§ **PASSAGE PROVIDED**:

Begin

Optimizer Utils
pip install git+https://github.com/anminhhung/oput
import oput
# model = ...
optimizer = oput.SophiaG(
model.parameters(),
lr=2e-4,
betas=(0.965, 0.99),
rho = 0.01,
weight_decay=1e-1
)
optimizer.step()
The learning rate is a crucial hyperparameter that controls the step size of the parameter updates during the optimization process. In Decoupled Sophia, the update is written as
p.data.addcdiv_(-group['lr'], m, h.add(group['rho']))
which is equivalent to the update in the paper up to a re-parameterization.
Choose the learning rate to be about half the learning rate that you would use for AdamW. Some partial ongoing results indicate that the learning rate can be made even larger, possibly leading to faster convergence. Rho (rho) The rho parameter is used in the update rule to control the Hessian's influence on the parameter updates. It is essential to choose an appropriate value for rho to balance the trade-off between the gradient and the Hessian information.

End

§ **GIVEN PROBLEM**:
Can you reproduce everything in the Sophia optimizer notes from "The learning rate is" down to "the Hessian information.", changing every "learning rate" to "update scale"?

§ **DATASET EXCERPT**:
Begin

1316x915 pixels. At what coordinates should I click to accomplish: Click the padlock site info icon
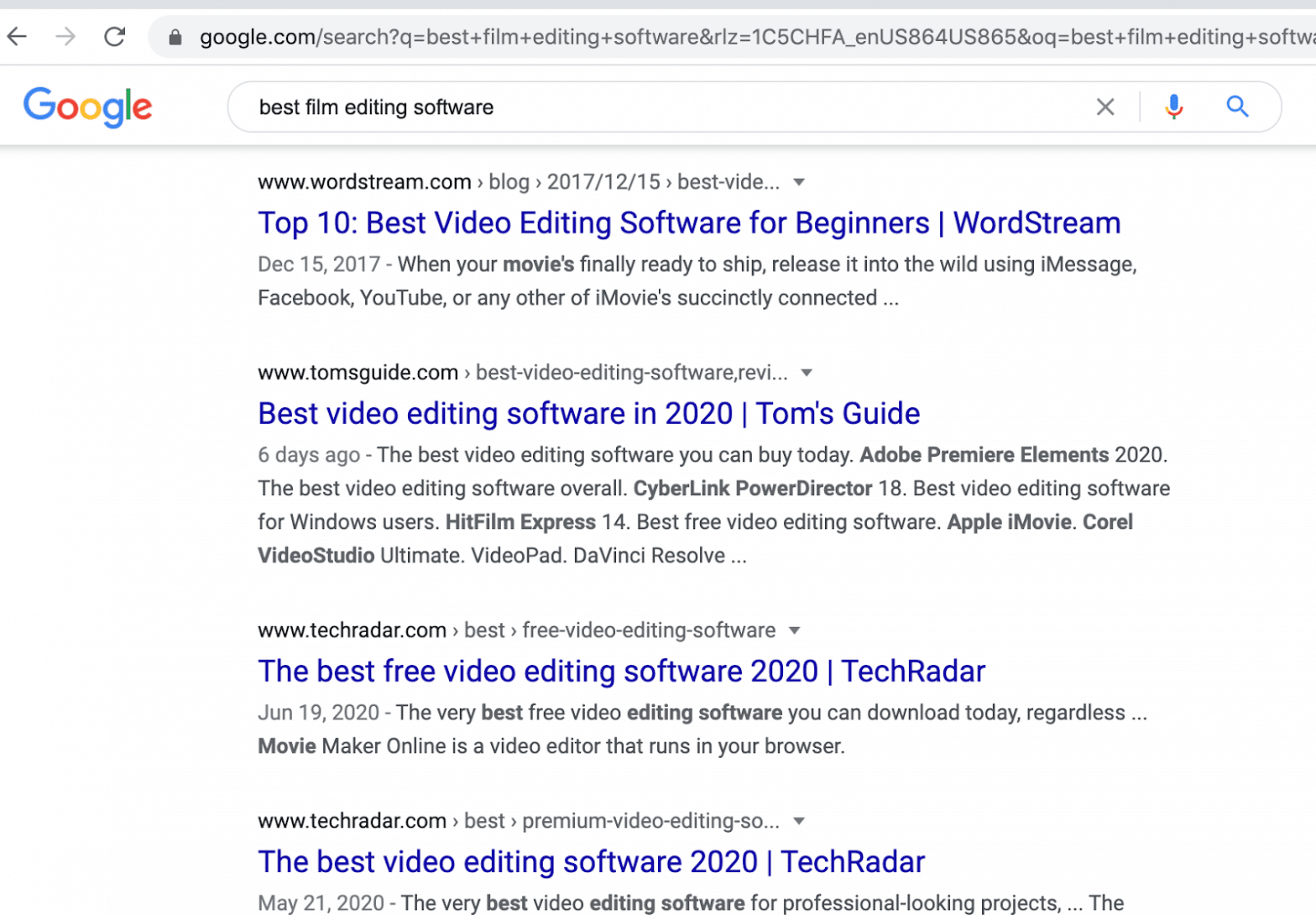point(175,37)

End

§ **RESPONSE FOR THIS EXERCISE**:
The update scale is a crucial hyperparameter that controls the step size of the parameter updates during the optimization process. In Decoupled Sophia, the update is written as
p.data.addcdiv_(-group['lr'], m, h.add(group['rho']))
which is equivalent to the update in the paper up to a re-parameterization.
Choose the update scale to be about half the update scale that you would use for AdamW. Some partial ongoing results indicate that the update scale can be made even larger, possibly leading to faster convergence. Rho (rho) The rho parameter is used in the update rule to control the Hessian's influence on the parameter updates. It is essential to choose an appropriate value for rho to balance the trade-off between the gradient and the Hessian information.